I picked this one up because I was curious after hearing an interview with Ellis on the New York Time Book Review podcast. I’m not quite sure what it was that he said that made me want to pick it up, but after hearing it, I put it on hold at the library. 

The basic premise is this: Ellis takes a look at four of the American founders — Jefferson, Adams, Madison, and Washington — each through a prism of an issue that is both relevant back then and today. Jefferson gets race; Adams, equality (monetary, not gender); Madison, law; and Washington, war. Ellis dissects each man’s letters (easiest to do with Adams, most difficult with Washington), speeches, and papers, in order to come up with what they were thinking about when they framed the country — from the Declaration to the Constitution, but especially the latter — and what we can learn from that. 

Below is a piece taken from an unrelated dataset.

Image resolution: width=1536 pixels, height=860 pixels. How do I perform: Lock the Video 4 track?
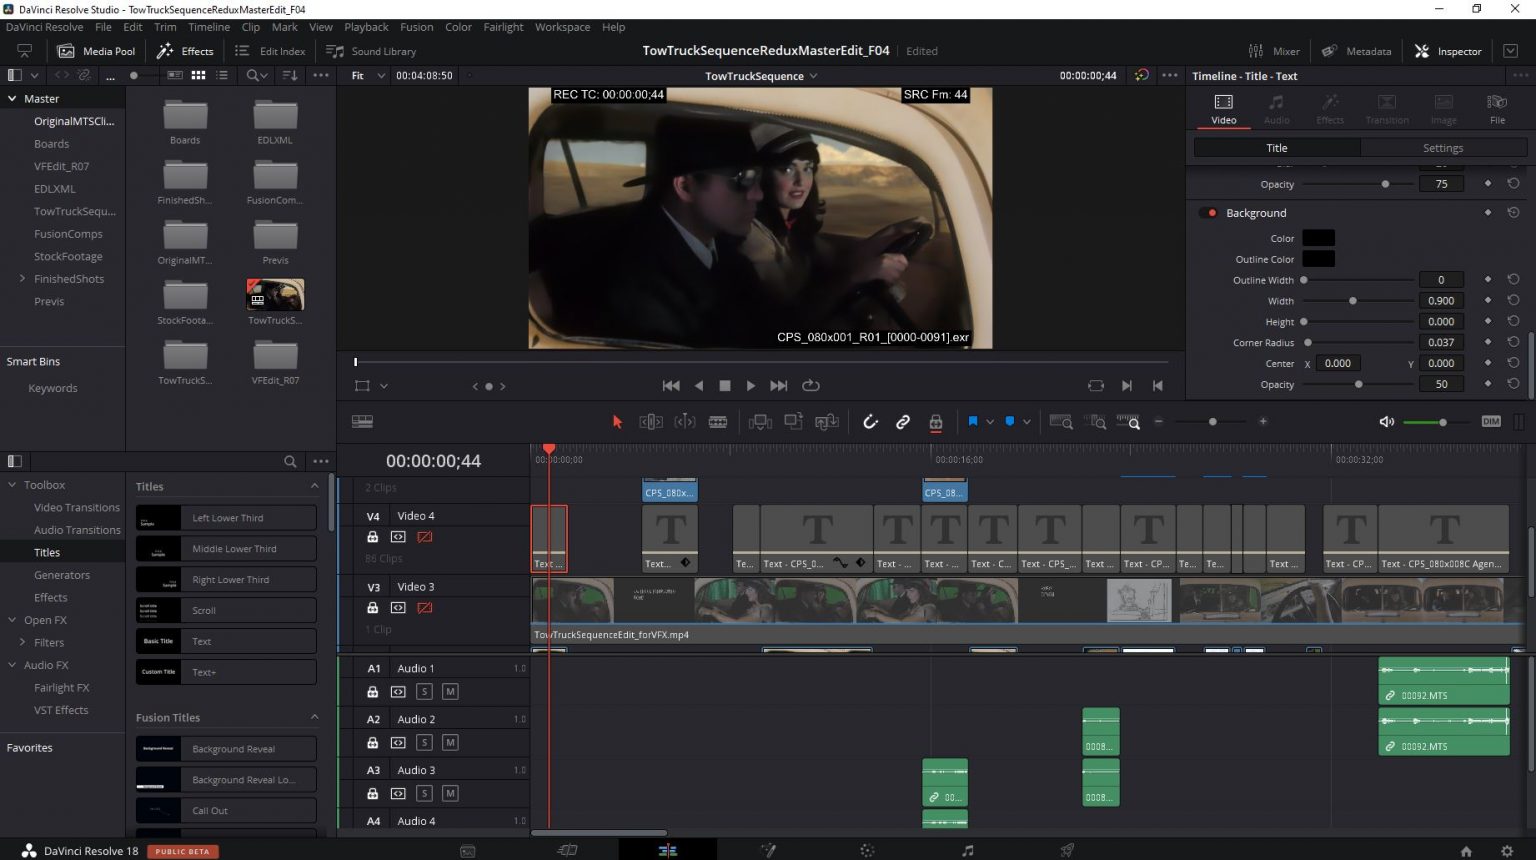coord(372,537)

And I think that the take-aways are striking. Ellis starts from the position that slavery and the genocide of the indigenous peoples are America’s original sin, the things that we have yet to redeem ourselves from. We (especially today) have forgotten that the Constitution was never meant to be written in stone, but is, in fact, a living document that’s supposed to change and adapt to the needs of a growing and changing country. He admits that the founders were geniuses, but they were also human, with flawed logic and changing opinions. 

I’m not sure it’s a book everyone Must Read, but I found it fascinating to learn about these men and the ideas they had.